▶ WRITTEN EXERCISE 1:
Reproduce, word for word, the stretch of the Emperor album description from "Scattered Ashes: A Decade of Emperial Wrath is" through "a much-sought-after rarity.".
▶ WRITTEN EXERCISE 2:
According to the Emperor album description, how many songs does Scattered Ashes: A Decade of Emperial Wrath contain?
▶ WRITTEN EXERCISE 3:
Resume the description of the Emperor compilation album, starting after its final sentence.

▶ PASSAGE GIVEN:
○ ○ ○ ○

Compilation album by Emperor
- Released: 25 March 2003
- Genre: Black metal; symphonic black metal;
- Label: Candlelight

Emperor chronology
| Prometheus: The Discipline of Fire & Demise (2001) | Scattered Ashes: A Decade of Emperial Wrath (2003) |  |

= Scattered Ashes: A Decade of Emperial Wrath =

Scattered Ashes: A Decade of Emperial Wrath is the second compilation album by Norwegian black metal band Emperor, released on 25 March 2003 through Candlelight Records. The album contains 27 songs from ten different releases with a total running time of nearly two and a half hours. Limited pressings of the album came in a purple slipcase which featured the band logo wrapped around all four sides. As with the previous album, only a few thousand of these were produced, and the limited edition is these days a much-sought-after rarity.

○ ○ ○ ○

Collected data entries:
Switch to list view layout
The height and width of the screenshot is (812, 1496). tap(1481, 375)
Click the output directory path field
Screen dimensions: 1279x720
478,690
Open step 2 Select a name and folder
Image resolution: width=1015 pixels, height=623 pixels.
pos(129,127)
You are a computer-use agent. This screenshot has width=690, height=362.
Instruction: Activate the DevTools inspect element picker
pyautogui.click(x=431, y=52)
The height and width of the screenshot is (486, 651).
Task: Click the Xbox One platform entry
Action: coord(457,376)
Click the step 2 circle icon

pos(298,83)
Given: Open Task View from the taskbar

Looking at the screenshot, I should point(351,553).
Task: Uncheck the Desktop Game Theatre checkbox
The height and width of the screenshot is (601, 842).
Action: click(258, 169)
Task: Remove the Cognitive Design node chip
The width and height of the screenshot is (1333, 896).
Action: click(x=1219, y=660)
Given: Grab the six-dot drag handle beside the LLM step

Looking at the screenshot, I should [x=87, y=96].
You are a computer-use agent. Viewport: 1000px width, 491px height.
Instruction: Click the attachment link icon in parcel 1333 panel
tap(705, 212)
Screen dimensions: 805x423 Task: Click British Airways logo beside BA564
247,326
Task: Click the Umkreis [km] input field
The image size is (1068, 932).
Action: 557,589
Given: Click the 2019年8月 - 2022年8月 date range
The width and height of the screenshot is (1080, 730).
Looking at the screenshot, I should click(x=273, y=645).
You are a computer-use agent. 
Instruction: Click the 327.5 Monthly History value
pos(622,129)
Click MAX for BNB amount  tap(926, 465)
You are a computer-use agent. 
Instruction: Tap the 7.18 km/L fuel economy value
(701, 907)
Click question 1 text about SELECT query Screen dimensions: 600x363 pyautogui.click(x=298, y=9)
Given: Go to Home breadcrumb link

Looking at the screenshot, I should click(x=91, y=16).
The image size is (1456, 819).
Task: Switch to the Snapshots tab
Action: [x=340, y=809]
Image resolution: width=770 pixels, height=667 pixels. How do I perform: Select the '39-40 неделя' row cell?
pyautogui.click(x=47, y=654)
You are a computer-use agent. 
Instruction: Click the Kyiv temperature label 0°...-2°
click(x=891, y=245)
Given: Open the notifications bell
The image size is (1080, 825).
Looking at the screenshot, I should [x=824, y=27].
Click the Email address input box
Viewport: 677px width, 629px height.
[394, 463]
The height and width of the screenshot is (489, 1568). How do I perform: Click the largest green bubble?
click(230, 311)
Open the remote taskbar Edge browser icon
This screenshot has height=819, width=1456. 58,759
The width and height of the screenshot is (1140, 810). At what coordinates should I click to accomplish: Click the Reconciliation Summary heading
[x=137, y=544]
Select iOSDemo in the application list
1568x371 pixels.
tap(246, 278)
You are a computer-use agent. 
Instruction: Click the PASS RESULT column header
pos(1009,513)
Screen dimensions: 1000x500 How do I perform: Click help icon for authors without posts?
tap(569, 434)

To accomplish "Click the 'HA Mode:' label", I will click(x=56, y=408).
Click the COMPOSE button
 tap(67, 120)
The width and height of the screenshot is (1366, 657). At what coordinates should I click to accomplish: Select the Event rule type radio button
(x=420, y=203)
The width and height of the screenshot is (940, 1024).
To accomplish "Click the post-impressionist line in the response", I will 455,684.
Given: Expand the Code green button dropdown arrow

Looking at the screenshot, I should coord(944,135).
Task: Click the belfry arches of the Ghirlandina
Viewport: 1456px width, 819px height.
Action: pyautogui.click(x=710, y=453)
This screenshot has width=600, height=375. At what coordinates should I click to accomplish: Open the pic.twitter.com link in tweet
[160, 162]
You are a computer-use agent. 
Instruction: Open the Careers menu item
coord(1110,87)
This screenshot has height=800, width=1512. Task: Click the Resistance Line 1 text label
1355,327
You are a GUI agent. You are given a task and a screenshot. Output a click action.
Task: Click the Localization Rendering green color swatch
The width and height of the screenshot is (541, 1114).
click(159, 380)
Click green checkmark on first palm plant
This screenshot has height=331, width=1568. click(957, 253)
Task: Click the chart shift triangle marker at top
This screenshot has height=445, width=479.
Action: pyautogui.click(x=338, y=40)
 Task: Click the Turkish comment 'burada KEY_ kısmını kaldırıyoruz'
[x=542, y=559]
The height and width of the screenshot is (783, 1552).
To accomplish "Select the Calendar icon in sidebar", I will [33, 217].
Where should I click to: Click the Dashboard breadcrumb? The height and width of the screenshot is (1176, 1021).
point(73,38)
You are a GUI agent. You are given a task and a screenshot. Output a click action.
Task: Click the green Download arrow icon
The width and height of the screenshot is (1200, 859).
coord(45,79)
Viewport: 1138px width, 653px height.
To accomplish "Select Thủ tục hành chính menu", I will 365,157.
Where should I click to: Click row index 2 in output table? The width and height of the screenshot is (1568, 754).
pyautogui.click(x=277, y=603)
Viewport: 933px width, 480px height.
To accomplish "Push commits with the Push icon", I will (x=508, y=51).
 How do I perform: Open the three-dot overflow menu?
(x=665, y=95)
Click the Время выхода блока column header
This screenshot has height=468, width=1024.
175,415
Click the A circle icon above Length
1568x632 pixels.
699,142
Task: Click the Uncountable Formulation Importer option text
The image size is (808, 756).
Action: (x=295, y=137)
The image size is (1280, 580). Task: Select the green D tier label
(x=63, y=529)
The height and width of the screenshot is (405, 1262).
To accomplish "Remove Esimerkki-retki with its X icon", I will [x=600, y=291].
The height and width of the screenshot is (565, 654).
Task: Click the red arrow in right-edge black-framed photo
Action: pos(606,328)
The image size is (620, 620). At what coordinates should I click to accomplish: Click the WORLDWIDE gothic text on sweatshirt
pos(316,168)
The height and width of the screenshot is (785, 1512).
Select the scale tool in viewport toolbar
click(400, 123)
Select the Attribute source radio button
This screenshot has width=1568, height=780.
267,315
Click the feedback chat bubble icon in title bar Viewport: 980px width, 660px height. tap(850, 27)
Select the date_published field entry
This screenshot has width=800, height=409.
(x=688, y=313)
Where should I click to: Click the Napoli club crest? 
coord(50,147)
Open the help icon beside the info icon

○ ○ ○ ○

▶ EXERCISE RESPONSE 1:
Scattered Ashes: A Decade of Emperial Wrath is the second compilation album by Norwegian black metal band Emperor, released on 25 March 2003 through Candlelight Records. The album contains 27 songs from ten different releases with a total running time of nearly two and a half hours. Limited pressings of the album came in a purple slipcase which featured the band logo wrapped around all four sides. As with the previous album, only a few thousand of these were produced, and the limited edition is these days a much-sought-after rarity.

▶ EXERCISE RESPONSE 2:
27 songs.

▶ EXERCISE RESPONSE 3:
The compilation set is split up in two discs. The first disc (on the packaging referred to as "The Black Disc") contains tracks from their studio releases, while the second disc ("The Silver Disc") lists unreleased and more obscure releases from the group. The songs are in no particular order; the discs jump back and forth between albums several times.

Professional ratings
Review scores
| Source | Rating |
| AllMusic | Star |
| Pitchfork | 8.5/10 |

==Track listing==

===Disc One===
1. "Curse You All Men!"
2. "The Tongue of Fire"
3. "The Majesty of the Nightsky"
4. "Cosmic Keys to My Creations and Times"
5. "Wrath of the Tyrant"
6. "The Loss and Curse of Reverence"
7. "An Elegy of Icaros"
8. "I Am the Black Wizards"
9. "Thus Spake the Nightspirit" (live)
10. "Ye Entrancemperium"
11. "In the Wordless Chamber"
12. "With Strength I Burn"
13. "Inno a Satana"

===Disc Two===
1. "A Fine Day to Die" (Bathory cover)
2. "Ærie Descent" (Thorns cover)
3. "Cromlech" (Darkthrone cover)
4. "Gypsy" (Mercyful Fate cover)
5. "Funeral Fog" (Mayhem cover feat. Attila Csihar)
6. "I Am"
7. "Sworn (Ulver remix)"
8. "Lord of the Storms"
9. "My Empire's Doom"
10. "Moon over Kara-Shehr" (rehearsal)
11. "Ancient Queen"
12. "Witches' Sabbath"
13. "In Longing Spirit"
14. "Opus a Satana" (orchestral version of "Inno a Satana")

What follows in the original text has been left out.